照原样逐字抄录下文中这一段：以含有“Task: Click the blue Menu button”的那一行开头，以含有“(x=942, y=332)”的那一行结尾，首尾两行都要抄录。
┄┄┄┄┄┄┄┄┄┄
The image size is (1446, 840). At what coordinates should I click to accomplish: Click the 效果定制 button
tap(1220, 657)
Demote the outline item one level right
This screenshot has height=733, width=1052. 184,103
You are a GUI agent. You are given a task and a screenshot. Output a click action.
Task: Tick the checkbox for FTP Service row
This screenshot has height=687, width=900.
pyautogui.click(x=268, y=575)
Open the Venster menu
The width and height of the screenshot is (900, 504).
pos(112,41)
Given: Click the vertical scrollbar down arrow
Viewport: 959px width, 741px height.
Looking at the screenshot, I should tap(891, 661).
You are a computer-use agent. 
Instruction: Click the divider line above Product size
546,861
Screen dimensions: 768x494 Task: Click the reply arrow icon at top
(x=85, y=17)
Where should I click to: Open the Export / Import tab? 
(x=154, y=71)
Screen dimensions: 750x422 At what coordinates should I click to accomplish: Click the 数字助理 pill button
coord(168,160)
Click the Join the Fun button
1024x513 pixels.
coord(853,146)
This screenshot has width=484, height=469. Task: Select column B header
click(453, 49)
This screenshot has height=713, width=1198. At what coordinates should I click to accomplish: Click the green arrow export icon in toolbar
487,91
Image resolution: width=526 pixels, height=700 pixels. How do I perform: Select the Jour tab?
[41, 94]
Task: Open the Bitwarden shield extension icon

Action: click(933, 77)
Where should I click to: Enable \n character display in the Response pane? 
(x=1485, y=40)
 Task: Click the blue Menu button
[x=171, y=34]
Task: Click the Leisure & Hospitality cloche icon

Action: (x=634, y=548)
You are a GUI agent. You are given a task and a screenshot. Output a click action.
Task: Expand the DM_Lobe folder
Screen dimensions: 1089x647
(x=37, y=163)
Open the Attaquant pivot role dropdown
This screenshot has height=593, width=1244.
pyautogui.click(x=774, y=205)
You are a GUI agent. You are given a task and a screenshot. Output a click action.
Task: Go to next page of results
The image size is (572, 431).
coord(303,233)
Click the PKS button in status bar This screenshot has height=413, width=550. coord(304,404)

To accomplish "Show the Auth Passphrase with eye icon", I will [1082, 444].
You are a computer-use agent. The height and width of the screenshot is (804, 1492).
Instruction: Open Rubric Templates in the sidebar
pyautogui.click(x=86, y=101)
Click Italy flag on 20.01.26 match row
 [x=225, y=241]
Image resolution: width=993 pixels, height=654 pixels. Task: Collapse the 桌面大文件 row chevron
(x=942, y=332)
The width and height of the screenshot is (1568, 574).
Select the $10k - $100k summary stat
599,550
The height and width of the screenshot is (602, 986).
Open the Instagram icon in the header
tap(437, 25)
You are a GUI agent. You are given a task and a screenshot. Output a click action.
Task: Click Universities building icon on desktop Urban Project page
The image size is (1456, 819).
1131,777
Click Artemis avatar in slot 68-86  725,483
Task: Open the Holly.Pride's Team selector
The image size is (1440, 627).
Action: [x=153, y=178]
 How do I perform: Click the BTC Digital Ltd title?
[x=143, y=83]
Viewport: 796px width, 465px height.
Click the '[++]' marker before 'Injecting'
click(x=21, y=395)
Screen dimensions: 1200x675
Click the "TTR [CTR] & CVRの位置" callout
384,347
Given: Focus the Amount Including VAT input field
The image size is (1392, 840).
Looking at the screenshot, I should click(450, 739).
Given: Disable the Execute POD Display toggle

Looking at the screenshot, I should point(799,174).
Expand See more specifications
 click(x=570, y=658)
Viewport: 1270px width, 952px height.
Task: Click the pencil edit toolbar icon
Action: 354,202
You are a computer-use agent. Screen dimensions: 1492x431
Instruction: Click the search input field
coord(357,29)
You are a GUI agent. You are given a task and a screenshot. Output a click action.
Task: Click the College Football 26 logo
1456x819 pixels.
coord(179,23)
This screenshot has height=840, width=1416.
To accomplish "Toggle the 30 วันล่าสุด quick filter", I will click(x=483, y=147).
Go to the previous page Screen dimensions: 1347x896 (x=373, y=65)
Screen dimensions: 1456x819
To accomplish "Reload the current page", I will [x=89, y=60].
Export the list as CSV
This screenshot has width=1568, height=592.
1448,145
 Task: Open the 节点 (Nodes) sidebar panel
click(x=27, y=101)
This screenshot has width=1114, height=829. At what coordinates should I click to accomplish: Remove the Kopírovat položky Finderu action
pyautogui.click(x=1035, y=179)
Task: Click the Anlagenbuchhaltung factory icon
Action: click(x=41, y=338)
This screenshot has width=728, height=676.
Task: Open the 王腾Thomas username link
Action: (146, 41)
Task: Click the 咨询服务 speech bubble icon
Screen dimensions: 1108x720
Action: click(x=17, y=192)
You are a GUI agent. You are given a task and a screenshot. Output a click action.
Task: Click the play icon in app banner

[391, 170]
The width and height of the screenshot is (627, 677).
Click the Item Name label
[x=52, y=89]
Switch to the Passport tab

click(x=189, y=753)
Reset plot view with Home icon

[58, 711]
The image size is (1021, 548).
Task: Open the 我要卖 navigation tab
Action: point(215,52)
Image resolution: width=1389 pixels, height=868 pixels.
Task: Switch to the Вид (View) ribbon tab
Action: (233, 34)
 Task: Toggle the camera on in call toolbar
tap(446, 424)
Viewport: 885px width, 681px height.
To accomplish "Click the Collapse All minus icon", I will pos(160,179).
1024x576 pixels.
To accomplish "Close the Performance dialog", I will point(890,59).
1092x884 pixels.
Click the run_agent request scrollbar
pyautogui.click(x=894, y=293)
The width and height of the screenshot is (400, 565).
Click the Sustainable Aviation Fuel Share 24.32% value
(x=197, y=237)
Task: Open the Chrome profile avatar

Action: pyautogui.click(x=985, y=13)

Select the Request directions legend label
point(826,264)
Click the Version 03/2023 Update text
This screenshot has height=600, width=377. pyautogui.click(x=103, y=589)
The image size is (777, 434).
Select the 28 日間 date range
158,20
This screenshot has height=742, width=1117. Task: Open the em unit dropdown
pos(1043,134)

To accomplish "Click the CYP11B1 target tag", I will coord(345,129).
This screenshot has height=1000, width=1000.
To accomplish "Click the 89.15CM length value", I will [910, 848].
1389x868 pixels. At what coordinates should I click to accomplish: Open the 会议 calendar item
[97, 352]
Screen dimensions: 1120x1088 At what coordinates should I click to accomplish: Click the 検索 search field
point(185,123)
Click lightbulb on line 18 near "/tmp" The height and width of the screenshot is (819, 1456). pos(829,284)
┄┄┄┄┄┄┄┄┄┄
§ **解答**
 Task: Click the blue Menu button
[x=171, y=34]
Task: Click the Leisure & Hospitality cloche icon

Action: (x=634, y=548)
You are a GUI agent. You are given a task and a screenshot. Output a click action.
Task: Expand the DM_Lobe folder
Screen dimensions: 1089x647
(x=37, y=163)
Open the Attaquant pivot role dropdown
This screenshot has height=593, width=1244.
pyautogui.click(x=774, y=205)
You are a GUI agent. You are given a task and a screenshot. Output a click action.
Task: Go to next page of results
The image size is (572, 431).
coord(303,233)
Click the PKS button in status bar This screenshot has height=413, width=550. coord(304,404)

To accomplish "Show the Auth Passphrase with eye icon", I will [1082, 444].
You are a computer-use agent. The height and width of the screenshot is (804, 1492).
Instruction: Open Rubric Templates in the sidebar
pyautogui.click(x=86, y=101)
Click Italy flag on 20.01.26 match row
 [x=225, y=241]
Image resolution: width=993 pixels, height=654 pixels. Task: Collapse the 桌面大文件 row chevron
(x=942, y=332)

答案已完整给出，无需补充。